¿Podría la piratería de China traer algo positivo?

Por: Robert J. Samuelson.

WASHINGTON – La última piratería efectuada con archivos que contenían datos del gobierno de Estados Unidos, que incluían información personal sobre unos 4 millones de trabajadores del gobierno, actuales y pasados, ha producido, como era predecible, indignación. La acusación de que la piratería se originó en China (no hay pruebas publicadas que confirmen o desmientan esta suposición generalizada) han aumentado la ira. Nos indigna el descaro de los chinos y nuestra vulnerabilidad nos avergüenza. Es un escándalo nacional.

En realidad, eso no es totalmente correcto.

Hay también consecuencias positivas. Lo mismo puede decirse de la mayoría de los actos de piratería, aunque no de todos. Cuanta más piratería haya —y cuanto más perjudicial parezca— más probabilidades hay de que, en algún momento, la opinión pública y la autoridad política comiencen a considerar seriamente esa amenaza. Admitirán que la piratería, en su peor forma, puede poner en peligro la seguridad física y económica de la nación. Los peligros pueden compararse con los de una recesión seria o incluso con los de una guerra.

Hasta ahora, la piratería ha ocurrido en un nivel diferente. Viene en una variedad de formas: el robo de información comercial (entre ella, presuntamente, secretos comerciales) de empresas norteamericanas; el robo de tarjetas de crédito y de otra información financiera individual; el espionaje de redes gubernamentales y comerciales.

Todo ello puede suponer costos e inconvenientes considerables para los que han sido directamente afectados. El robo de la identidad supone una tortura tanto financiera como psicológica para sus víctimas. Las empresas que han perdido información sobre marcas registradas pueden sufrir reducciones en sus ganancias. Las entidades del gobierno que han sido penetradas (entre ellas el Servicio de Impuestos Internos y los sistemas de mensajes electrónicos de la Casa Blanca y del Departamento de Estado) podrían haber sufrido pérdidas de delicados documentos personales y políticas a seguir. Los muy publicitados actos de piratería contra Sony Pictures produjeron un diluvio de material bochornoso.

Pero ninguna de estas transgresiones afecta la rutina diaria de la mayoría de los norteamericanos.

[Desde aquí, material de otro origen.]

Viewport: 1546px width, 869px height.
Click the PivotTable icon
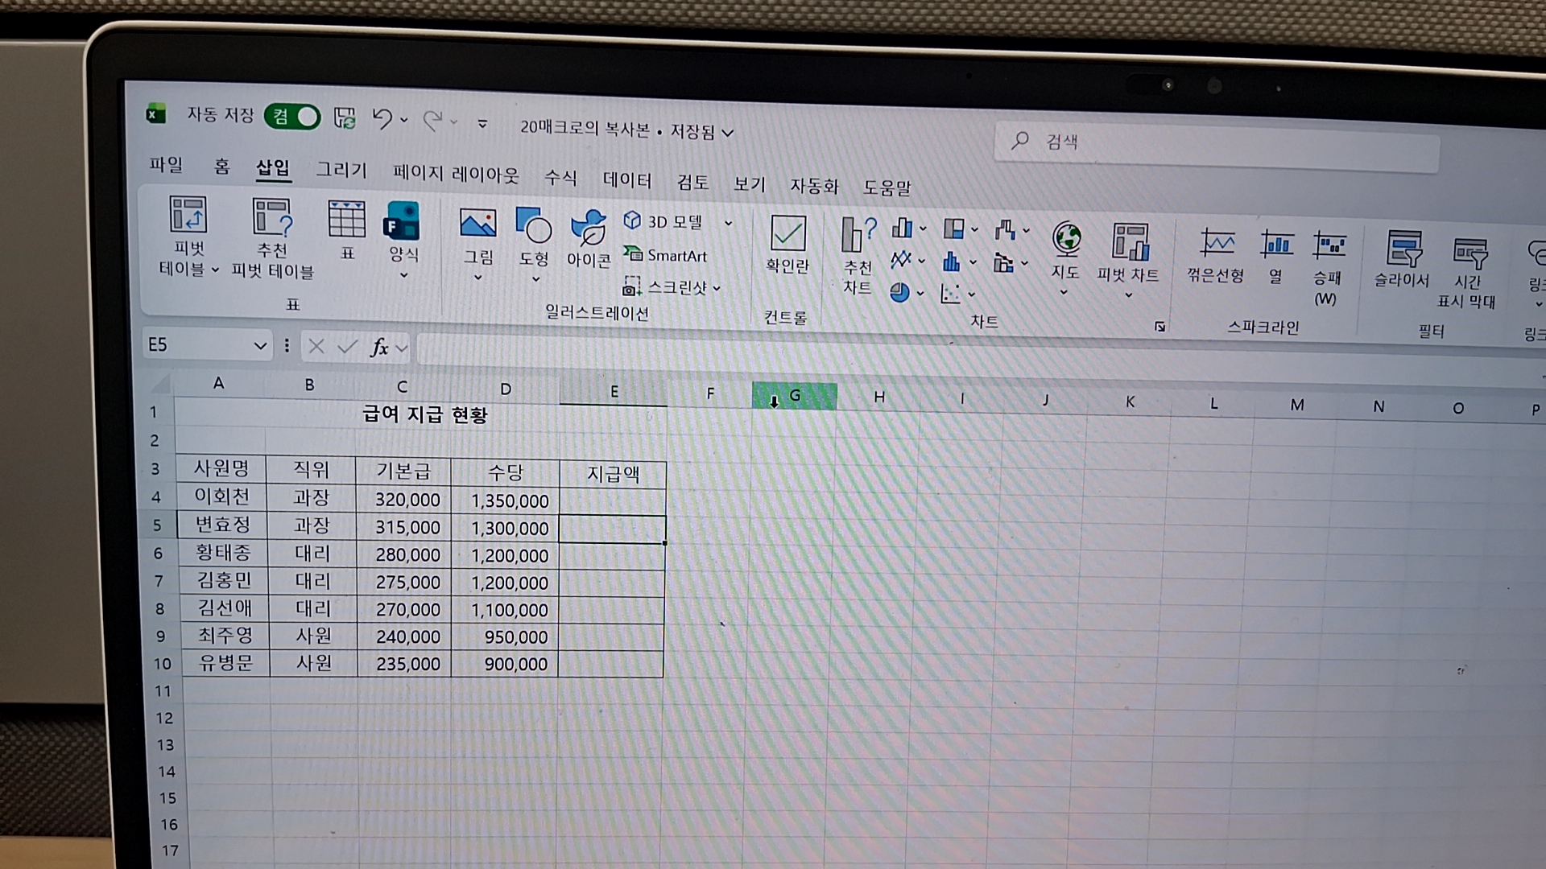188,216
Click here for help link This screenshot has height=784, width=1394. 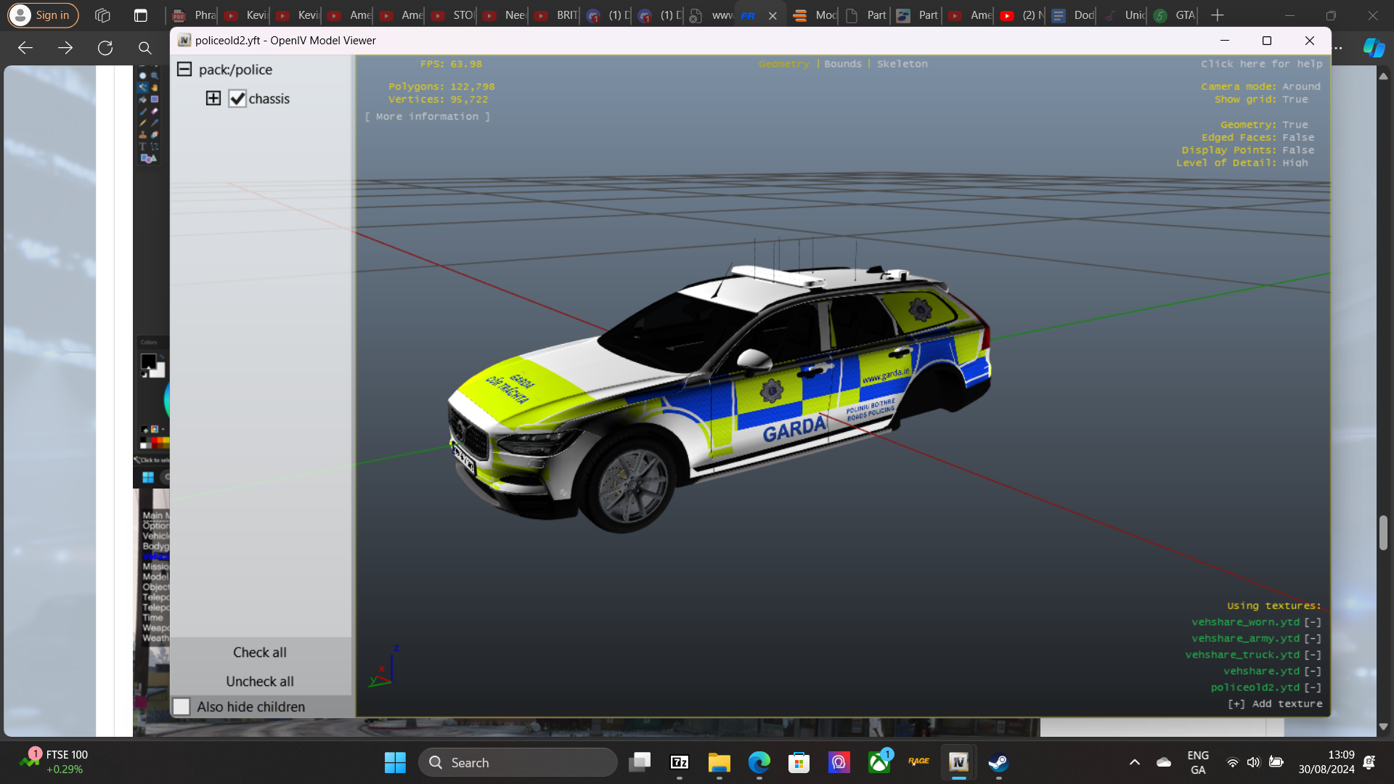click(x=1261, y=64)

A menos que nos afecten directamente, los ataques cibernéticos son el problema o la tragedia de los demás. Son el huracán o el tornado en las noticias de la noche o el tiroteo al azar en un barrio urbano deprimido. Son lamentables y tal vez devastadores —pero aislados.

Esa actitud quizás constituya un auto-engaño. Lo que debemos temer de estos piratas es que —y esto se aplicaría más que nada a grupos terroristas o gobiernos hostiles—penetren nuestros sistemas de datos más sensibles con la intención de causar caos y destrucción. Podrían secuestrar, destruir o corromper los sistemas de datos que regulan la energía, que controlan las transacciones financieras, que contienen historiales médicos y que supervisan las redes de transporte. La vida cotidiana de innumerables millones de personas se vería perturbada.

No conocemos toda nuestra vulnerabilidad porque estos ataques aún no se han montado en gran escala. Pero considerando el éxito de una piratería menor, es difícil tener la seguridad de que esa variedad más destructiva sea simplemente producto de una imaginación muy desarrollada. Lo mismo se aplica a la guerra cibernética. Debemos protegernos contra ella y también detener la creación de más y más sistemas que dependan de Internet —un acto de conveniencia comercial que, retrospectivamente, podría ser autodestructivo.

Mientras no reconozcamos la gravedad de las amenazas, alguien nos la debe recordar constantemente. Por ese motivo, la constante piratería quizás nos esté haciendo un favor.